-- Start of Supplied passage --
Victims know their abusers
Ten percent of adults over the age of 60 are victims of abuse in some form, and $3 billion are stolen from the elderly annually. Two-thirds of those victims know and trust their abusers. If the problem is so widespread, then why are cases so underreported?
“Denial, fear, dependency, shame?” Behrens speculated. A huge obstacle to people coming forward with their abuse is the fear of the loss of independence, and the idea that needing to depend on a care facility instead of someone who may be mistreating them at home is some sort of failure. “If we normalize these conversations, the more we can get it out there that institutional care is not the only option . . . we will explore every option if that is a concern.”
The Elder Justice Center exists to raise awareness, influence public policy, and provide direct services to victims of elder abuse in the form of advocacy and legal services. Conversation is the best way to prevent abuse. Resources for education on recognizing and addressing the signs of abuse can be found on their website, as well as contact information for those seeking direct aid.
The Elder Justice Center and SAFE are both built on a network of partnerships with senior living centers, Shirley Barnes at Crest View Lutheran Home in Columbia Heights explained.
“We all have the same passion for this,” she said. “[Crest View] has been a part of the SAFE initiative from the beginning.”
-- End of Supplied passage --
▶ [Tasks to perform]
(A) In the elder abuse passage, what four possible reasons does Behrens offer for why cases go underreported?
(B) Continue the elder abuse passage from its last sentence.
The records that come after the elder abuse passage are separate material.
-- Start of Listed records --
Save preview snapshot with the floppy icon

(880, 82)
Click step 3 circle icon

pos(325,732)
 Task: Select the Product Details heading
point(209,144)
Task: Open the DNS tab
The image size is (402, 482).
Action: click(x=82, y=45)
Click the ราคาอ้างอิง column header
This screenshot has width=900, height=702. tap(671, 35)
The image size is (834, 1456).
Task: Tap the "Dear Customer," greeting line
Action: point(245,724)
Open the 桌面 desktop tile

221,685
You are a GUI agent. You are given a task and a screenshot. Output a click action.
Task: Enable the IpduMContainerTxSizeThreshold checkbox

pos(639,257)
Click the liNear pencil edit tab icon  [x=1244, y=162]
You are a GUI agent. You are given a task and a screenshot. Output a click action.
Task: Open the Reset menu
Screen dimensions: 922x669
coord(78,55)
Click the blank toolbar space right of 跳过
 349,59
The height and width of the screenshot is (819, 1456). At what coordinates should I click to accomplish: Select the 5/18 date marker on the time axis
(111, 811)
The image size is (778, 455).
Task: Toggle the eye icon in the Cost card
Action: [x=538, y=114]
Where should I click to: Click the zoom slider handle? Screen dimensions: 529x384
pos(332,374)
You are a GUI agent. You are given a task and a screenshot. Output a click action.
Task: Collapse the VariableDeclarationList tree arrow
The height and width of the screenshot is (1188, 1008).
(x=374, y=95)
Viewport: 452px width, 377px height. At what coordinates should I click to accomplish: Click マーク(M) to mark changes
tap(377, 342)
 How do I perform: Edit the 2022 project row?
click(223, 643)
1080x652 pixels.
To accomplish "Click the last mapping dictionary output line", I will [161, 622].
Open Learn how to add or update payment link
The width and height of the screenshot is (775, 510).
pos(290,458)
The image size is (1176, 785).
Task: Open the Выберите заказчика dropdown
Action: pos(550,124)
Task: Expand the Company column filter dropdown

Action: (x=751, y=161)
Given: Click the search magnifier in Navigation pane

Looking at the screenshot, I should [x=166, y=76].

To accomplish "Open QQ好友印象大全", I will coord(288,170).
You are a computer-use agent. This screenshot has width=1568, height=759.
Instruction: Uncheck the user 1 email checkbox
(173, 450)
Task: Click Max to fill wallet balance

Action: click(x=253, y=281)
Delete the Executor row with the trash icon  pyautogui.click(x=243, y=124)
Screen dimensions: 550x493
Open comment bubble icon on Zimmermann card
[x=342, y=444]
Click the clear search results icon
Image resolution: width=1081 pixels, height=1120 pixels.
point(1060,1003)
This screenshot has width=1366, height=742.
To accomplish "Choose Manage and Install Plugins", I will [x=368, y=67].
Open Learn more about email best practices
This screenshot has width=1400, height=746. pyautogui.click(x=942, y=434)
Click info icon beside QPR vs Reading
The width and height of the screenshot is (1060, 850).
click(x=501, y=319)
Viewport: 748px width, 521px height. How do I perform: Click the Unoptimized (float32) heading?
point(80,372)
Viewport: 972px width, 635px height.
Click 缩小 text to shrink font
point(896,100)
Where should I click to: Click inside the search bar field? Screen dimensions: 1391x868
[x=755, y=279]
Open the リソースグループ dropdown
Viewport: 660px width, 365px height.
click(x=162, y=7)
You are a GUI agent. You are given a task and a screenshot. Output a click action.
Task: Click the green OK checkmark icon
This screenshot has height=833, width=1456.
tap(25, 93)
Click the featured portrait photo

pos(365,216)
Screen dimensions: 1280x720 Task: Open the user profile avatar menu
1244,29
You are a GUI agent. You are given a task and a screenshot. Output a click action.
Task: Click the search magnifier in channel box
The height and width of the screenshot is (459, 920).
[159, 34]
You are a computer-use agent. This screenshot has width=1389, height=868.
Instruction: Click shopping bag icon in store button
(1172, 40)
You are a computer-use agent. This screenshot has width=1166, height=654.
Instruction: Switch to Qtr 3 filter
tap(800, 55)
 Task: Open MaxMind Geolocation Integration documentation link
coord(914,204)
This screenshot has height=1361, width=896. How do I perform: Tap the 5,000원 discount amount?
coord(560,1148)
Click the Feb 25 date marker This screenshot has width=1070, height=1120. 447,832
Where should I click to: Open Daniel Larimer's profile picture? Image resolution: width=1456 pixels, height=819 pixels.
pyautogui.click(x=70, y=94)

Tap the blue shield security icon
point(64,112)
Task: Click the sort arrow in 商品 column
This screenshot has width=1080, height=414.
-- End of Listed records --
▶ [Results of the exercise]
(A) Denial, fear, dependency, and shame.

(B)
Since the inception of SAFE, Crest View has worked closely with the Anoka County Attorney’s office. Barnes explained that Crest View sees partnership as the best way to prevent instances of abuse; working through multiple organizations spreads information further, and makes more resources available to victims and their families. To Barnes, no one has to go it alone, and she advised that the best way to prevent neglect and abuse is to reach out to local senior communities. Even if an elder doesn’t want to leave their house to live in a care center, other options are available, such as adult daycare and other programs that foster community to break the cycle of isolation.
“So much abuse and neglect is going to happen behind the single family home where there is no one watching,” said Barnes. “It takes a neighbor to notice . . . We’re still in a world of ‘I don’t want to get involved, it’s not my business,’ but it is our business. We all have the same best interest in mind, and we can act as a resource. We can direct you to the right people.”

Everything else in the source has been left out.